_YOUR TASK_:
An exact copy of the records below is needed, with every picture left out.

Start of EXTRACTED MATERIAL

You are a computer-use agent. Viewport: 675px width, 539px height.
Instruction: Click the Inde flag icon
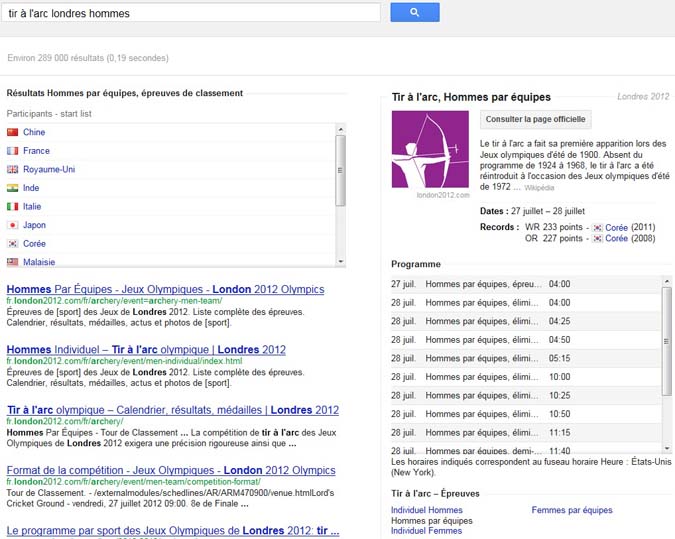point(13,188)
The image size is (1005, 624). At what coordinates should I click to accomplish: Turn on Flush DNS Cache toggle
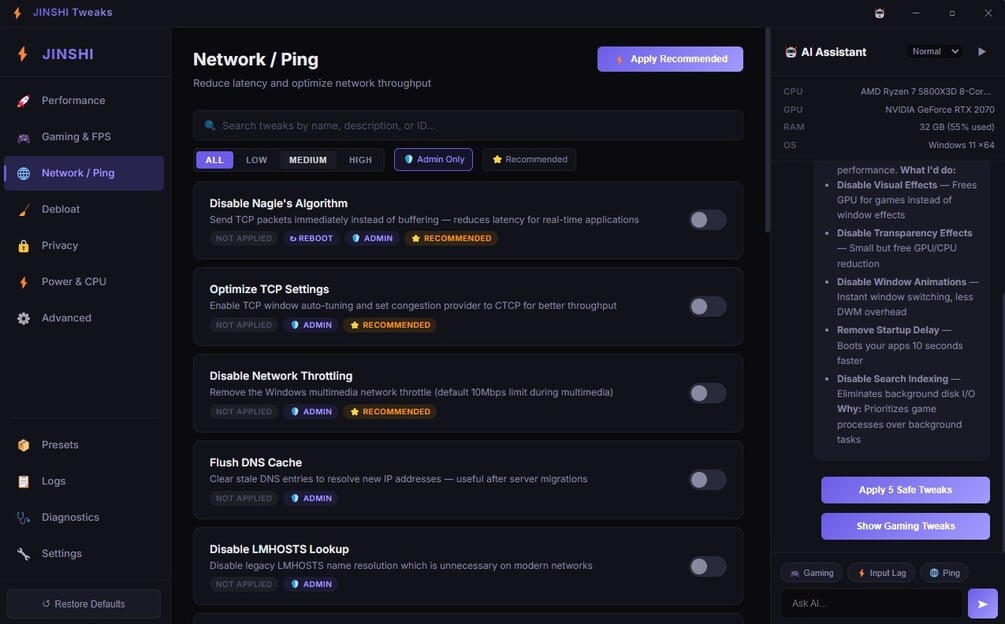pos(707,480)
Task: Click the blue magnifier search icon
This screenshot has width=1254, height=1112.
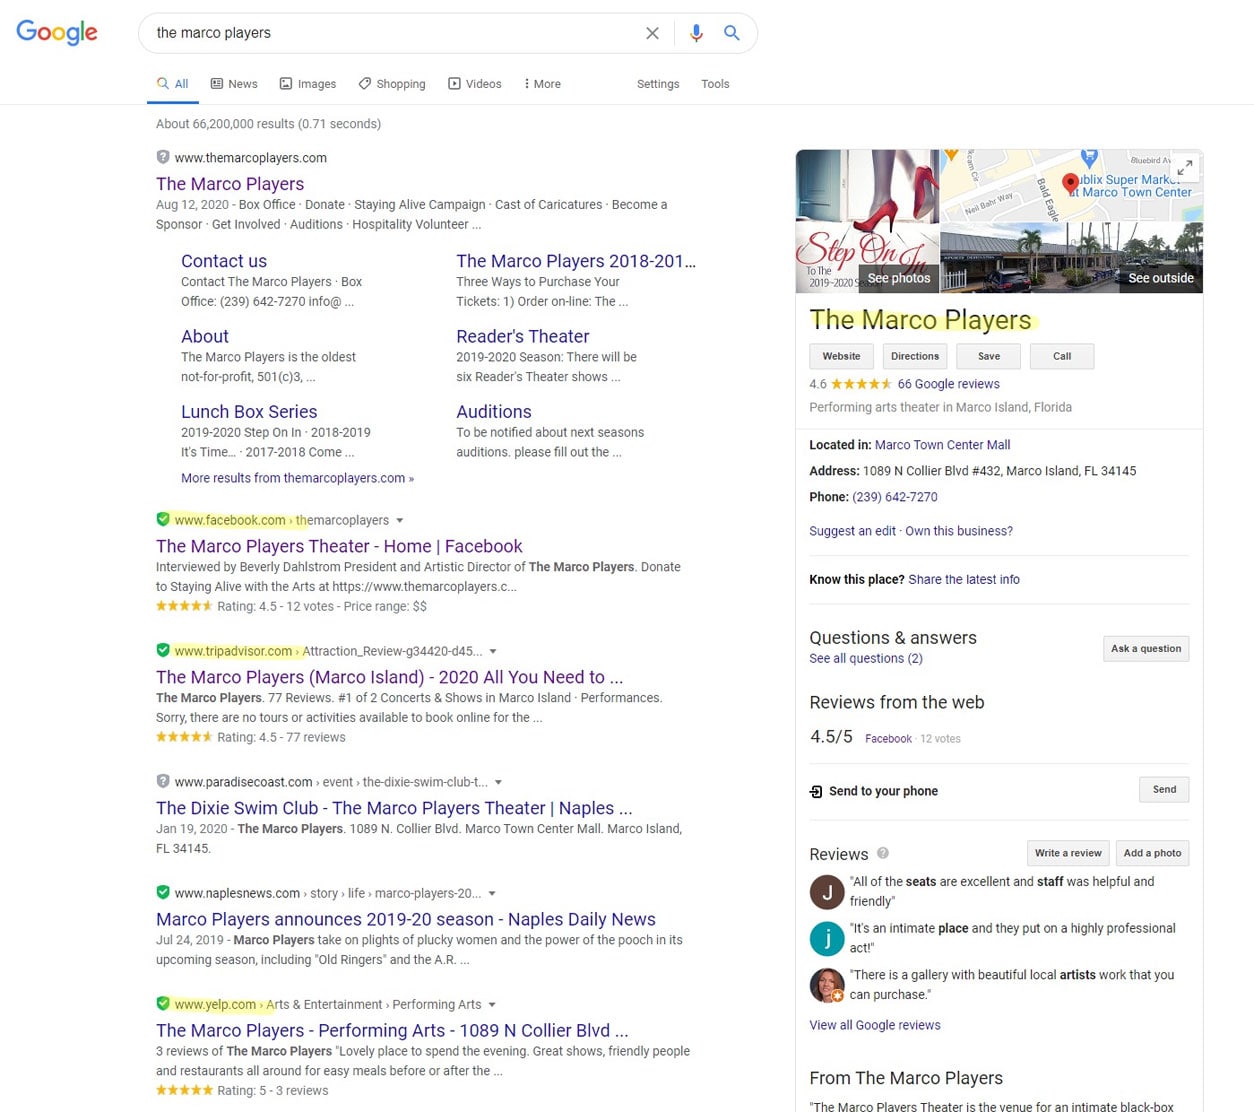Action: click(x=732, y=33)
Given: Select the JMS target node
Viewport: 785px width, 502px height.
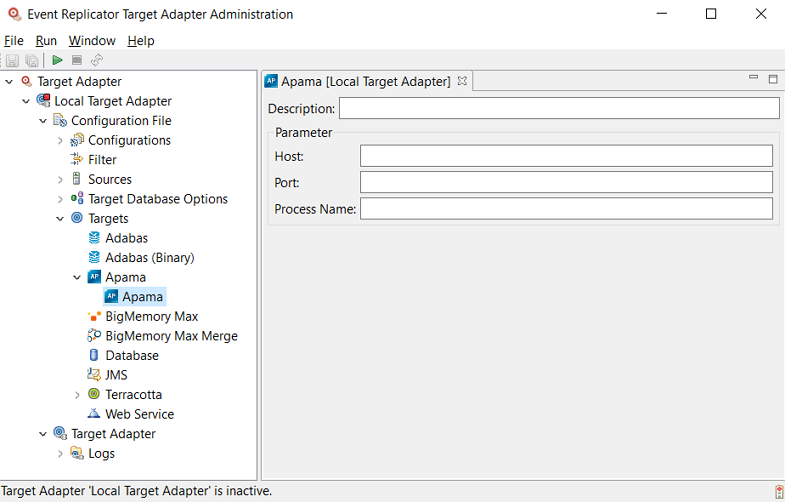Looking at the screenshot, I should [116, 375].
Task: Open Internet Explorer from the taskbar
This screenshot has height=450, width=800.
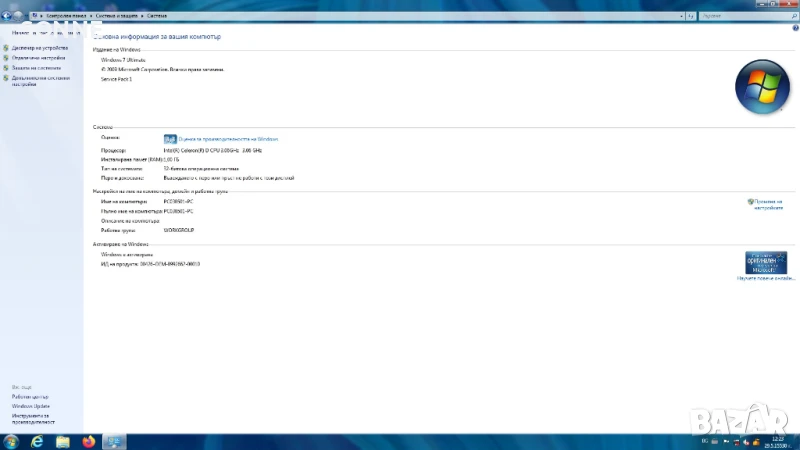Action: (38, 441)
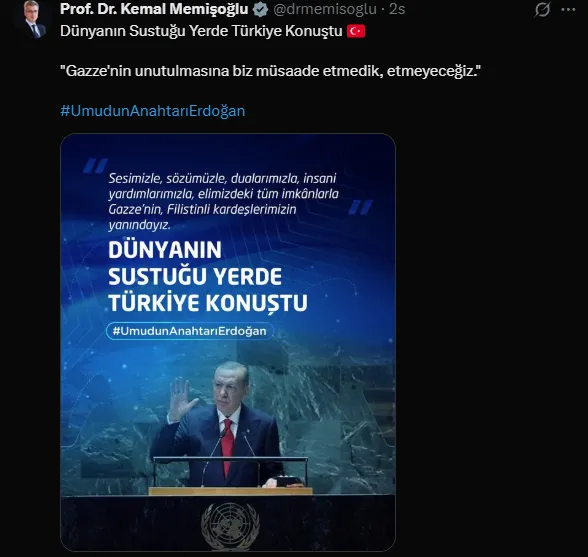Select the line Dünyanın Sustuğu Yerde Türkiye Konuştu

point(201,31)
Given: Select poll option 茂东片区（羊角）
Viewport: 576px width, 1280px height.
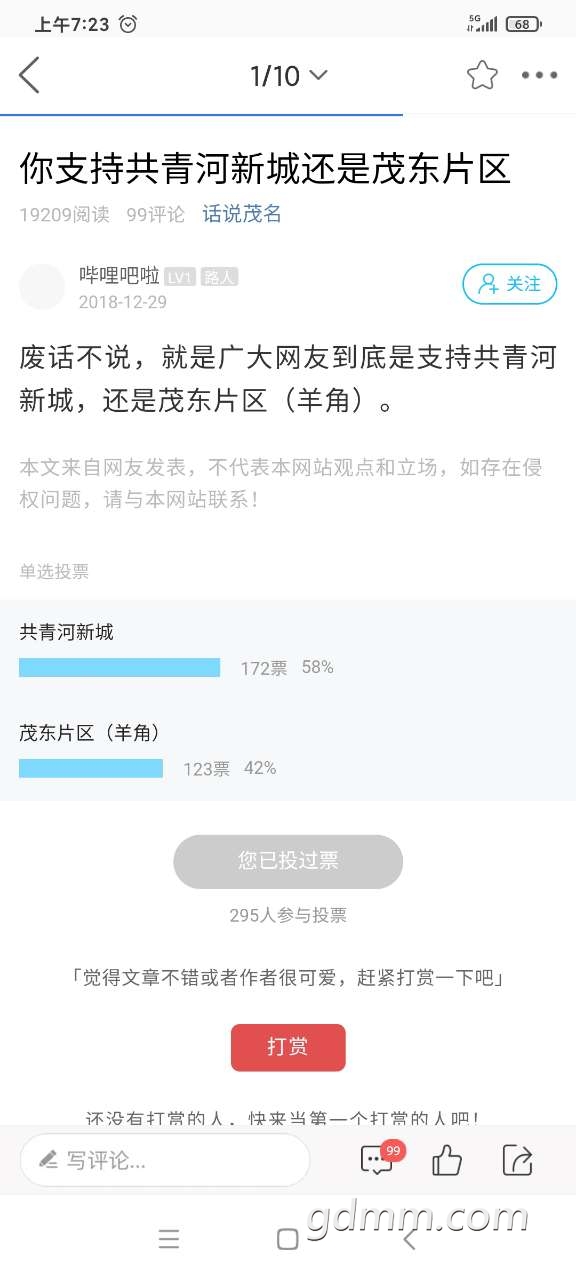Looking at the screenshot, I should click(91, 733).
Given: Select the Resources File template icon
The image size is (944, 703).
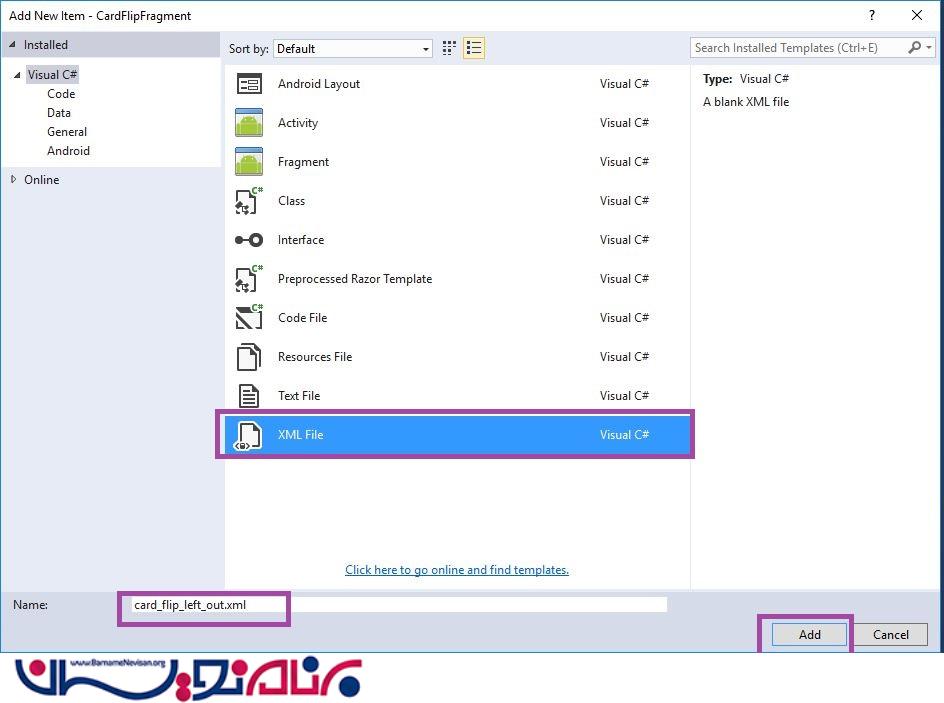Looking at the screenshot, I should click(x=249, y=357).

End of EXTRACTED MATERIAL

_RESULT_:
You are a computer-use agent. Viewport: 675px width, 539px height.
Instruction: Click the Inde flag icon
point(13,188)
The image size is (1005, 624). At what coordinates should I click to accomplish: Turn on Flush DNS Cache toggle
pos(707,480)
Task: Click the blue magnifier search icon
This screenshot has width=1254, height=1112.
Action: click(x=732, y=33)
Given: Select the JMS target node
Viewport: 785px width, 502px height.
Looking at the screenshot, I should [116, 375].
Task: Open Internet Explorer from the taskbar
This screenshot has height=450, width=800.
Action: (38, 441)
Select the line Dünyanın Sustuğu Yerde Türkiye Konuştu

point(201,31)
Given: Select poll option 茂东片区（羊角）
Viewport: 576px width, 1280px height.
Looking at the screenshot, I should click(91, 733).
Given: Select the Resources File template icon
The image size is (944, 703).
Looking at the screenshot, I should click(x=249, y=357).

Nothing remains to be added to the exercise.